The latest Tülu3 series of models released by the Allen Institute for Artificial Intelligence (AI2) has brought impressive breakthroughs to the field of open source language models. Not only is Tülu3 comparable in performance to closed-source models such as GPT-4o-mini, but more importantly, it is completely open source and provides comprehensive training data, code, training recipes, and evaluation frameworks, which is critical to promoting open source models. The development of training technology is of milestone significance. It solves many problems existing in the practical application of traditional pre-training models, such as generating harmful information and difficulty in following instructions, etc., and brings new possibilities to research and application in the field of artificial intelligence.
In the field of artificial intelligence, post-training technology is gradually becoming an important means to improve model performance. Recently, the Allen Institute for Artificial Intelligence (AI2) released the Tülu3 series of models, which is a completely open source advanced language model with performance comparable to closed source models such as GPT-4o-mini. Tülu3 not only contains model data, code, and training recipes, but also provides an evaluation framework, aiming to promote the development of open source model post-training technology.
Traditionally, pre-trained models alone are often ineffective in meeting practical application needs, may produce toxic or dangerous information, and are difficult to follow human instructions. Therefore, post-training stages such as instruction fine-tuning and human feedback learning are particularly important. However, how to optimize the post-training process is still a technical problem, especially when improving one ability of the model, it may affect other abilities.

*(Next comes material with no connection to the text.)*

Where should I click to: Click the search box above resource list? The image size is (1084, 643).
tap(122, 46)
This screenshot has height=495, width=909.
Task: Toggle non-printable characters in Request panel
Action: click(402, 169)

In order to overcome this problem, major companies have increased the complexity of post-training methods, trying multiple rounds of training and combining artificial and synthetic data, but most methods are still closed source. In contrast, the release of the Tülu3 series has broken through the performance gap between open source models and closed source models and brought new training ideas.
The training process of Tülu3 is divided into four stages: data construction, supervised fine-tuning, preference adjustment and reinforcement learning with verifiable rewards.
First, researchers focus on the core skills of the model and construct training data by combining artificial data with synthetic data.
Second, supervised fine-tuning is performed to ensure that the model performs as well as other state-of-the-art models on specific skills.
Third, the direct preference optimization method is used to further improve the overall performance of the model. Finally, the innovative method of verifiable reward reinforcement learning is introduced to help the model better complete tasks with verifiable results.
The Tülu3 model is built on the basis of Llama3.1 and has excellent performance in areas such as reasoning, mathematics, programming and instruction following. Compared with other open-source and closed-source models, Tülu3’s comprehensive capabilities perform well in multiple benchmarks, marking a major advancement in post-open source training technology.
Paper link: https://allenai.org/papers/tulu-3-report.pdf
Demo:https://playground.allenai.org/
Highlight:
? Tülu3 is an open source language model launched by AI2, which has comparable performance to closed source models such as GPT-4o-mini.
? Post-training technology is crucial and can effectively improve the performance of the model in practical applications.
? The innovative training process of Tülu3 is divided into four stages: data construction, supervised fine-tuning, preference adjustment and verifiable reward reinforcement learning.
The open source nature of Tülu3 allows researchers to deeply study its training methods and make improvements and innovations on this basis, which will greatly promote the development of open source language models. Its excellent performance in many fields also indicates that the open source model will play a more important role in the future. It is expected that Tülu3 can further promote the popularization and application of artificial intelligence technology.